*** Opening of RECORD EXTRACTS ***

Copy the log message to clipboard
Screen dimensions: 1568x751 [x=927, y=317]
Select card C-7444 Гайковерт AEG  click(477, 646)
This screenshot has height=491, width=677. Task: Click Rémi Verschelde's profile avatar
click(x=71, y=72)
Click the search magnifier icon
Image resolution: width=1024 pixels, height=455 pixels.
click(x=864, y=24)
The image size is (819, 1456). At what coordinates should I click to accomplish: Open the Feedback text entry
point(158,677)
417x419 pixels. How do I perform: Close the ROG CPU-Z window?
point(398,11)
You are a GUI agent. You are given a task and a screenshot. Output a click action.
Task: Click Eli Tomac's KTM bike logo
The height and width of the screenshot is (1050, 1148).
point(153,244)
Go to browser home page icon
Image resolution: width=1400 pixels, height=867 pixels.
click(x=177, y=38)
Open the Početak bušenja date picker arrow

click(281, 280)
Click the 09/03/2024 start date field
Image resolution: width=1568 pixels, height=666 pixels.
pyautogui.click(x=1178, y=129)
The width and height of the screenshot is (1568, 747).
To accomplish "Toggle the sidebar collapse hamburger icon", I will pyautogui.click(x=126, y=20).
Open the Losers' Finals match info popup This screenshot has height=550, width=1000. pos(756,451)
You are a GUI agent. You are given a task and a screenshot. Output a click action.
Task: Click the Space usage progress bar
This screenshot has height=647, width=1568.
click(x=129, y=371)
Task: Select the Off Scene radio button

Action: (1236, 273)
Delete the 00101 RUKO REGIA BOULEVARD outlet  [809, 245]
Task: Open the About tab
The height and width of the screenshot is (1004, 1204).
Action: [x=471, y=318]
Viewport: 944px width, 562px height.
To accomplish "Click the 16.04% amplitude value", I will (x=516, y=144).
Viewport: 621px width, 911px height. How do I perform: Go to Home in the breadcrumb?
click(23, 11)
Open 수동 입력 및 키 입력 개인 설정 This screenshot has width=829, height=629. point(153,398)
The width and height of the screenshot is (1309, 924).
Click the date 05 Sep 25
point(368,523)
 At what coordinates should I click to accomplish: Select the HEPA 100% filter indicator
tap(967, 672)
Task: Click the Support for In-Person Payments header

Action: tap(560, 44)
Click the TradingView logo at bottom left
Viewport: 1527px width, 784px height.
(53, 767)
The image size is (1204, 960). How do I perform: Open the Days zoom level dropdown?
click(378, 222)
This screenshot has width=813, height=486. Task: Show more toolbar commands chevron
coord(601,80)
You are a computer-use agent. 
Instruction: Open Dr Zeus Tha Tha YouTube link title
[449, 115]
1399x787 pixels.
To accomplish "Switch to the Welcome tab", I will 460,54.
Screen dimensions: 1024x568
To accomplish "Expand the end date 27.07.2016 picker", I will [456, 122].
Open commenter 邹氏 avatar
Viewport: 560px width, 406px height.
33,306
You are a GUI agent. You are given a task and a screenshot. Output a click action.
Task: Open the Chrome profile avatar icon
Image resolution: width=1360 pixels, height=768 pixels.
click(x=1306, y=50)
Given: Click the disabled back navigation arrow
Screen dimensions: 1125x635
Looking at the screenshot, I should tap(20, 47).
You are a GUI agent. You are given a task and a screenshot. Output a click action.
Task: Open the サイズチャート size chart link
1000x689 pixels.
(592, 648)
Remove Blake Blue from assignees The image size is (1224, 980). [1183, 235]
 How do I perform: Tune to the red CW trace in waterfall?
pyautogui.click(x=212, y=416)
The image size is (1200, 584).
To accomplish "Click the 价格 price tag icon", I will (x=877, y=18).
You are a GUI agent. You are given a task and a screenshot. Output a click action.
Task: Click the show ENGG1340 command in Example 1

*** Close of RECORD EXTRACTS ***

**YOUR INSTRUCTIONS:** In the records, which lines use the word "logo"? Report them.

**SOLUTION:**
Task: Click Eli Tomac's KTM bike logo
Click the TradingView logo at bottom left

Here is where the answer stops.